==== DOCUMENT EXTRACT
One day I had a talk with the Lord.  I said, "Lord, it seems to me your Word says I'm to obey you.  I've never heard a sermon on that and my friends disagree.  But you've educated me well and I believe your Word says I'm to obey your commands.  If obedience is what you want, obedience is what you've got.  Lord, I'll try my best to obey you the rest of my life."

My life changed!  I began to experience love as I'd never guessed it existed.  Though my practice was overloaded with work, I had a sense of peace that I'd never experienced before.  As a baby believer, I didn't know that I was experiencing the fruit of the Holy Spirit.  And our marriage changed, all for the better.

Four years after my life really changed, believing the Lord led me to do so, I terminated my law practice to serve the Lord fulltime, though I had no idea what lay ahead.  I tried studying the Bible at home, but my law clients found me.  The next year I continued helping them but then without benefit of secretaries and office staff.
========
==== COLLECTED MATERIAL
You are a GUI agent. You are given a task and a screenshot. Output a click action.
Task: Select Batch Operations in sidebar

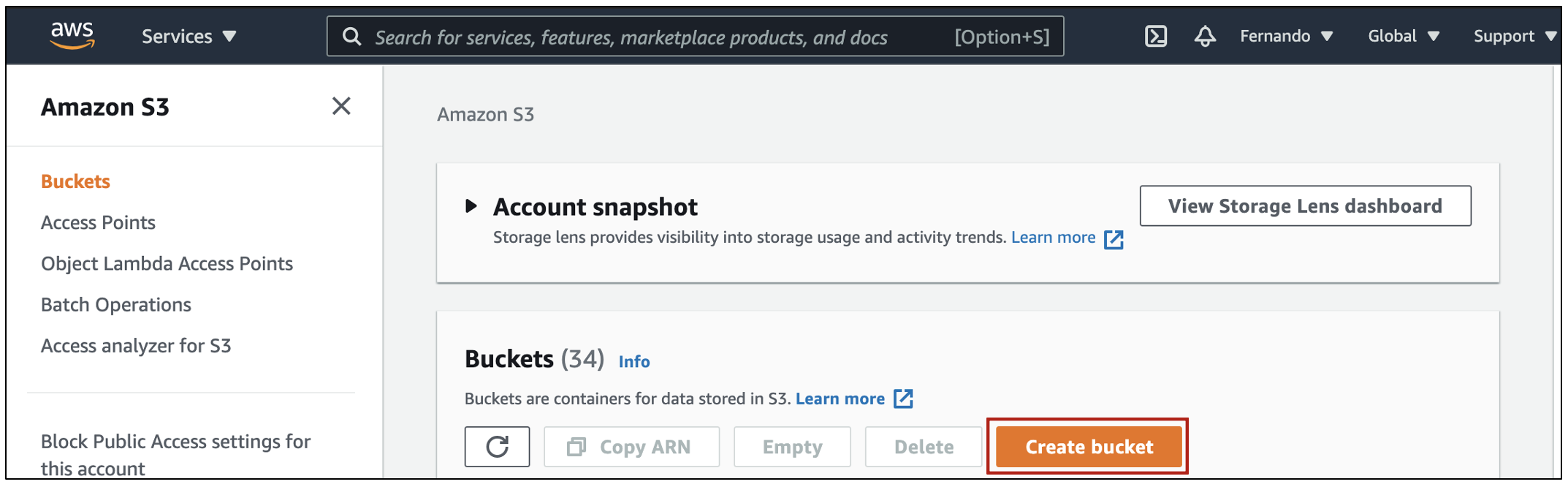click(116, 304)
========
**WHAT TO PRODUCE**
Carry on the first-person account of promising to obey the Lord and leaving a law practice, starting right after its final sentence.

**RESPONSE TO THE TASK**
In order to divorce myself from the practice, Dar and I bought a motorhome, sold our house, and drove away.  For three-and-a-half years we lived in the motorhome.  The first year I only studied the Bible.  The second year I studied and began to write.  Dar caught up on her reading.

In the ensuing years I've not forgotten that when I became a "Christian" the way others told me to, my life had only surface, cosmetic changes.  But when I pledged to obey Jesus as my Lord, there seemed to be a new me a person who experienced love, joy, and peace in great measure.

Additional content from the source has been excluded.